Might the American expert on China currently making waves with a provocative essay be more interested in attention than accuracy? DW columnist Frank Sieren thinks so.
The National People's Congress is over - who will be in charge of which reforms has been decided - and it's back to business as usual in China. The mercury's been hitting 20 degrees, and spring is on its way. But on my desk is an essay which, unlike the documentary "Under the Dome," about air pollution, has not actually caused much of a stir in China. Perhaps because it has little to do with most people's day-to-day lives.
But it's certainly piqued the interest of journalists and academics. It's about nothing less than the downfall of the Chinese Communist Party - indeed, the downfall of China. Its author is China expert David Shambaugh of the US, and the essay is about the "endgame of communist rule." Wow. Nice. It evokes the Cold War era, Tom Clancy, good versus evil. And good, needless to say, is - as ever - Western values.
For those who have long been irked by Chinese-style communism, Shambaugh's essay is grist to the mill. It suits the current political climate in the US well. Putin is being demonized - why not demonize his Chinese friends while they're at it? The media loves anyone who polarizes. Especially if they were previously known for courteousness.
Sixty-two-year-old Shambaugh, a professor of international affairs and the director of the China Policy Program at George Washington University, is widely seen as a moderate and thoughtful figure who has long been welcome in Beijing. So his essay is especially interesting - in light of the media interest an academic essay can generate. It's possibly less interesting when viewed merely as an attempt to understand how China works.
The basic formula of this sort of essay is simple. Build a big scary idea out of oddly lame arguments. The end of the communist rule is nigh, thunders Shambaugh, and "Its demise is likely to be protracted, messy and violent."
"Despite appearances, China's political system is badly broken," he says. And these are the five reasons why:
1. "China's economic elites have one foot out the door, and they are ready to flee en masse if the system really begins to crumble."
This is both true and not true. Corrupt members of the elites are ready to flee not because the Party is looking fragile but because it is clamping down on corruption. Most of those who are leaving do so by acquiring another nationality or a Green Card. Better safe than sorry. But they usually end up returning. Because they want to keep on making money.
2. "Since taking office in 2012, Mr. Xi has greatly intensified the political repression that has blanketed China since 2009."
This is indisputable - and it's inhumane and unacceptable. But why should it be bringing the country closer to a breaking point? Few in China know about the various dissidents behind bars. But what they do know is how to get around censorship. It's tedious and inconvenient, but cheap if not free VPN software allows anyone to access international news coverage, including Taiwanese news in Chinese. Even if Beijing takes action against a few VPN providers as it did recently, there are always others to replace them. So, contrary to Shambaugh's thesis, the general public probably isn't feeling too repressed.
3. "Even many regime loyalists are just going through the motions."
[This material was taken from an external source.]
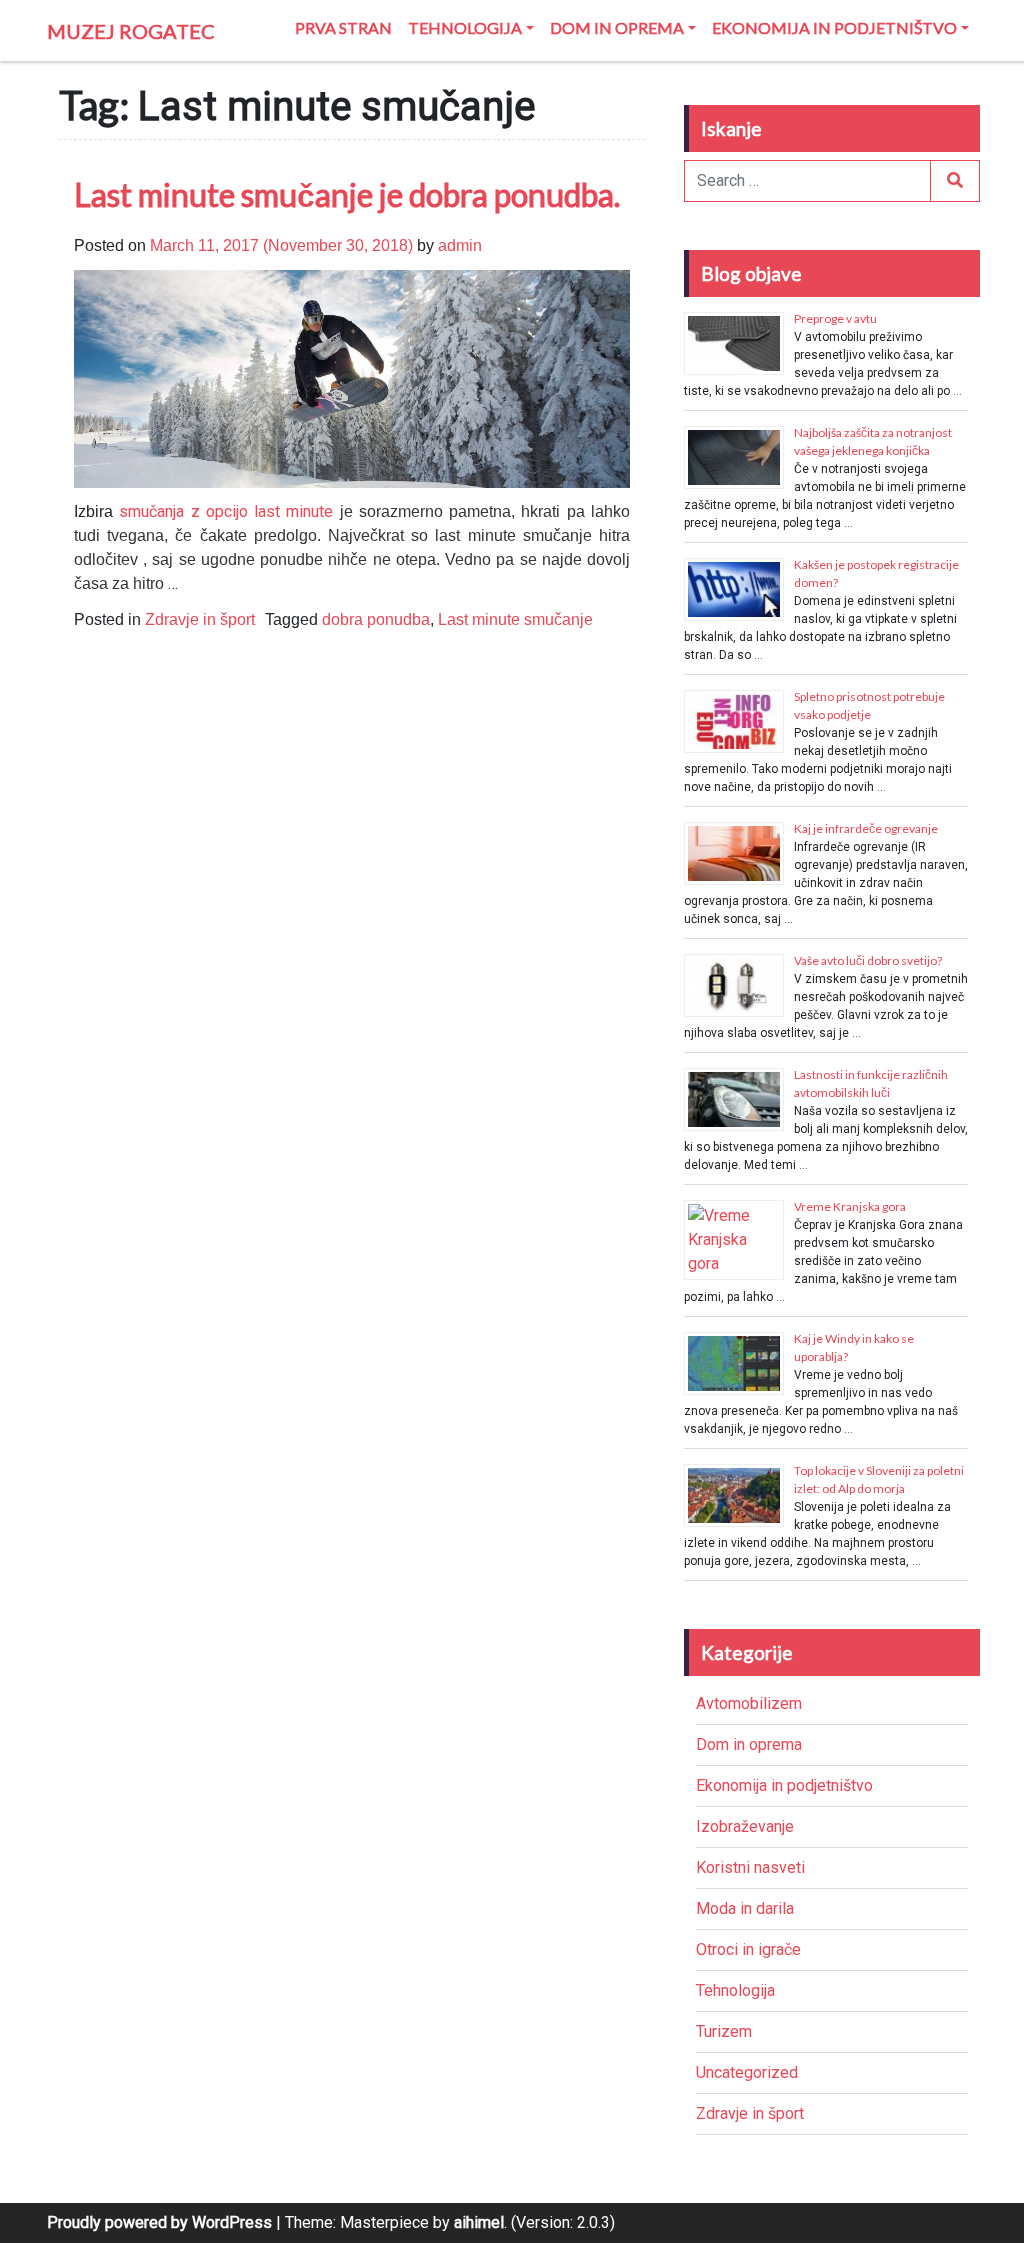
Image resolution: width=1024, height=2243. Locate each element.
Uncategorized (747, 2072)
Fair point, but on the other hand, Xi Jinping enjoys greater public support than any other Chinese politician for a long time. It might be thanks to his powers of persuasion. It might be thanks to efficient propaganda. But the time hardly seems right for any kind of overthrow. That would require much greater public discontent with the country's leader.
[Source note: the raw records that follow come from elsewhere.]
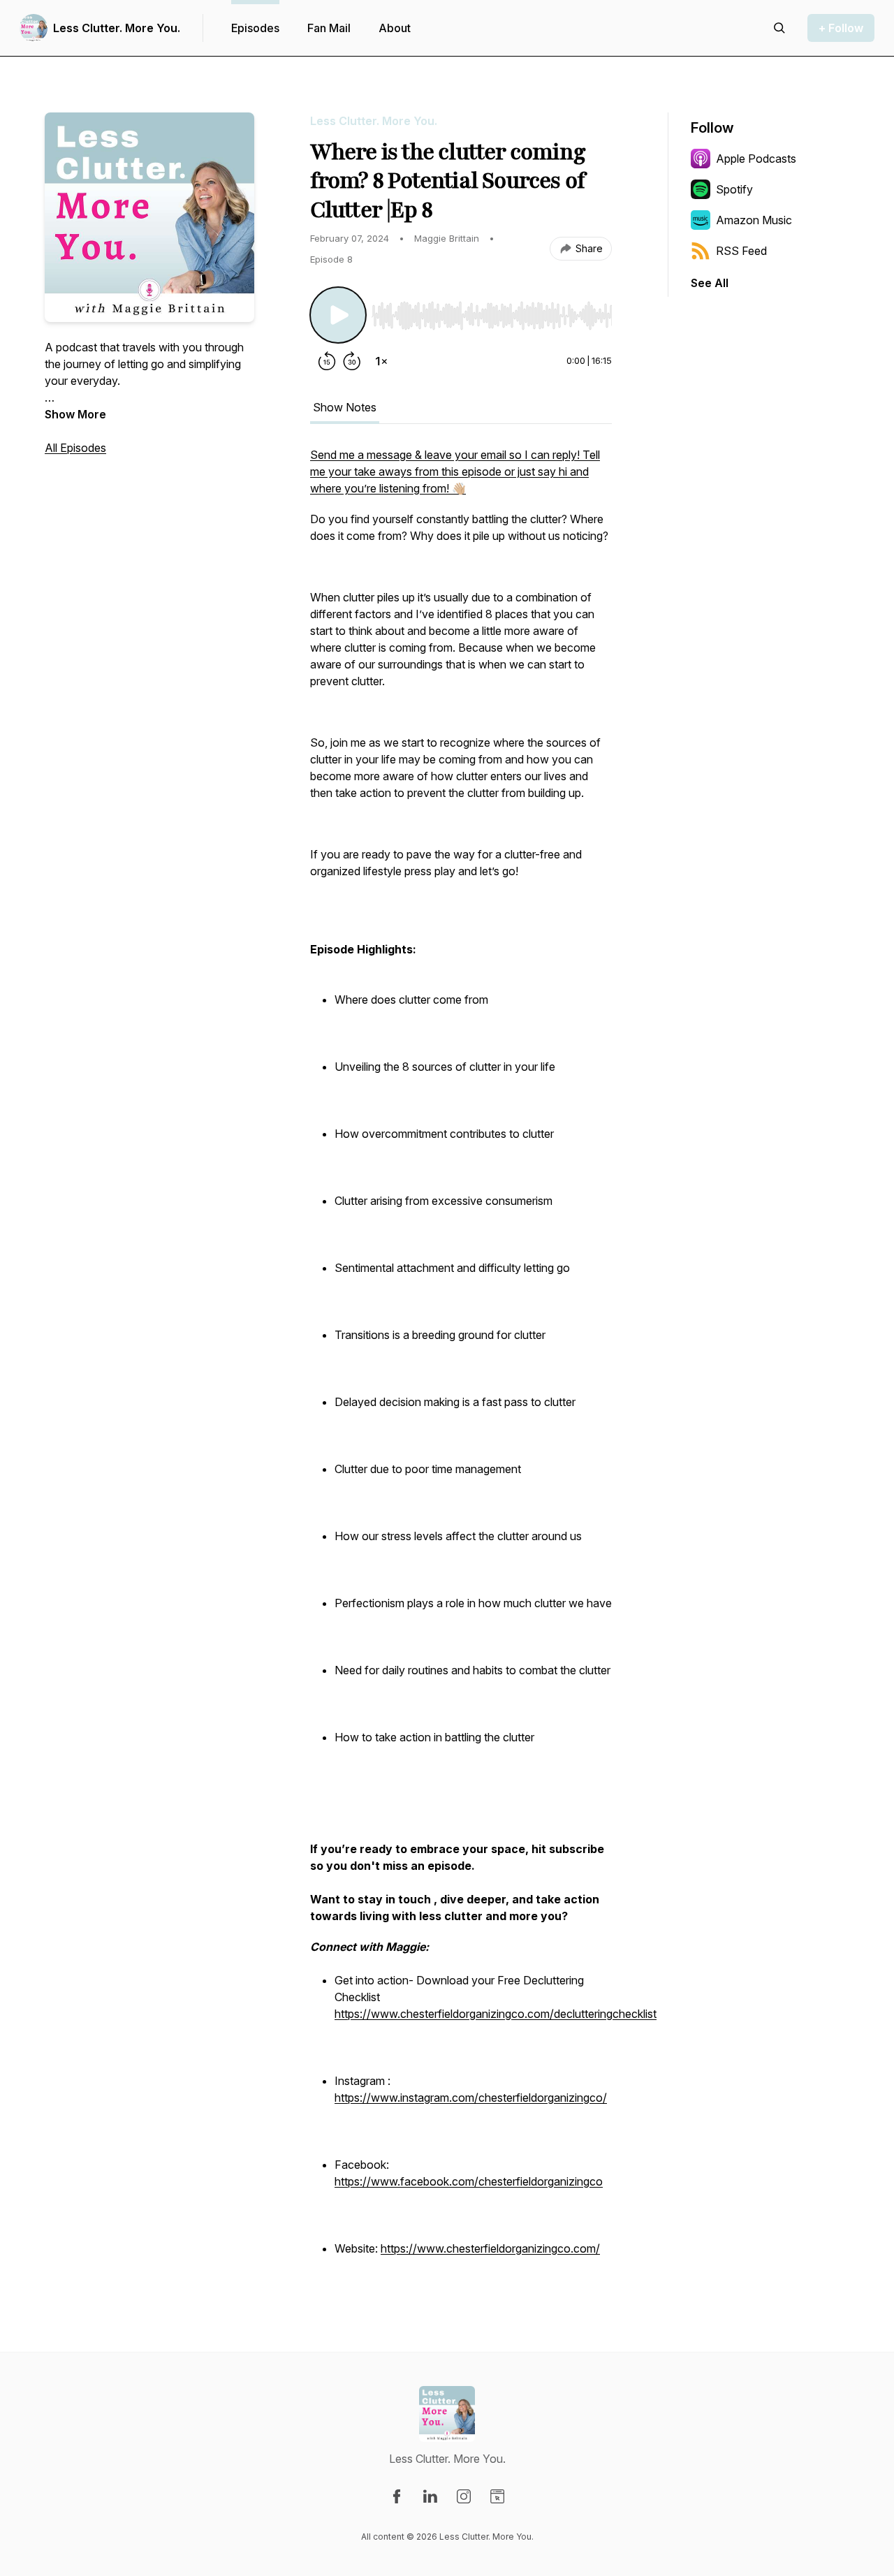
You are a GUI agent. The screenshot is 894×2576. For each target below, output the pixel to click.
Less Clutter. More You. (116, 28)
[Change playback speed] (381, 361)
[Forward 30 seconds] (352, 361)
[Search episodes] (779, 28)
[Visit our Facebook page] (397, 2496)
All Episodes (75, 448)
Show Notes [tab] (344, 407)
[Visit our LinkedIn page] (430, 2496)
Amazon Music (754, 220)
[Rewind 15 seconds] (327, 361)
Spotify (734, 189)
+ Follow (841, 28)
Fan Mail (329, 28)
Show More (75, 414)
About (395, 28)
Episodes (255, 28)
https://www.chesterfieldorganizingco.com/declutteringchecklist (496, 2014)
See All (709, 283)
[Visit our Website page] (497, 2496)
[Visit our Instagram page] (464, 2496)
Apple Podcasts (756, 159)
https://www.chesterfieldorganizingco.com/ (490, 2248)
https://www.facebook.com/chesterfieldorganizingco (469, 2181)
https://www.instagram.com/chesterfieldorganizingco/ (471, 2098)
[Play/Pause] (338, 315)
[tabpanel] (461, 1360)
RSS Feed (741, 251)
4. "The corruption that riddles the party-state and the military also pervades Chinese society as a whole. Mr. Xi's anticorruption campaign is more sustained and severe than any previous one, but no campaign can eliminate the problem."
It's much too early to say! It's worth trying. At least there are already far fewer party cadres who don't think twice about taking bribes.
5. "Finally, China's economy - for all the Western views of it as an unstoppable juggernaut - is stuck in a series of systemic traps from which there is no easy exit."
This could equally apply to the US and European economies. The difference is that China has much more scope to usher in reforms. But at this point, China is now the biggest creditor of the US, not the other way round. Right now, no economist worth their salt would dream of suggesting that China's economy is on the brink of collapse. Especially given that plenty of others are.
All in all, the bleak picture painted by Shambaugh is unconvincing. So why did he write this essay? Could it be that he liked former state and Party leaders Jiang Zemin and Hu Jintao more than he likes Xi? Significantly, he explicitly praises them both for their prudent reformist policies rather than blaming them for the woeful state of the Party today. Xi Jinping has only been in office for two years. It's not impossible that, because Shambaugh is an old ally of Jiang Zemin and Hu Jintao, he's less than popular with Xi. So he's retaliating by maintaining that under Xi, the system is broken.
One way or another, the essay is less about accuracy and more about getting attention. Marketing, not mediation. If this was its purpose, it has succeeded. Shambaugh has raised his profile in one fell swoop. More journalists now know how to spell his name than ever before. But will this notoriety make him happy in the long run? Shambaugh is gambling with his reputation, and he doesn't have a great hand.